Kleiman’s motion for partial summary judgment, filed May 18, and Kleiman’s motion for sanctions, filed May 21
Kleiman has also asked that the Court pre-emptively rule on the affirmative defences raised by Wright in response to the lawsuit. These include Wright’s defence that the plaintiff’s cause of action is time-barred by the statute of limitations, that the Court has no jurisdiction to hear the case as it is precluded by the Australian judgments on the W&K assets, and that the Court does not have jurisdiction over the defendant himself.
He also filed a motion for sanctions, up to and including the Court entering default judgment against Wright for what he calls a sustained pattern of fraudulent behaviour on the part of Wright. Wright’s reply slammed Ira’s request as overreaching and inevitably obstructing his right to a fair trial.

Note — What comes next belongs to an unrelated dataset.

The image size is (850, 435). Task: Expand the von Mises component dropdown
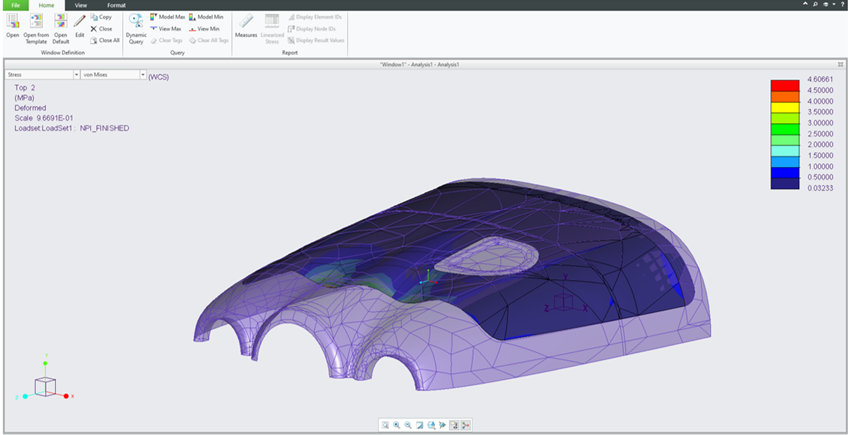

All replies to these motions were due from each party by June 1 or 2. With both sides having had the opportunity to state their case, we can expect a run of important judgments at any moment, which will significantly affect the conduct of the trial and might even bring the lawsuit to a resolution before it sees a jury.
In summary, these are the most significant motions that still need to be ruled on in advance for the August trial:
• Wright’s May 8 motion for summary judgment;
• Wright’s May 8 motion in limine;
• Kleiman’s May 18 Daubert motion;
• Kleiman’s May 18 motion in limine;
• Kleiman’s May 18 motion for summary judgment;
• Kleiman’s May 21 motion for sanctions
Other than those motions, there are also the more procedural landmarks between now and the trial: the jury will be briefed and both sides will have the opportunity to review and object to selected members of the jury on August 17. Assuming the verdict on the various outstanding motions hasn’t precluded the trial from taking place by then, all that will be left is for the jury trial to begin.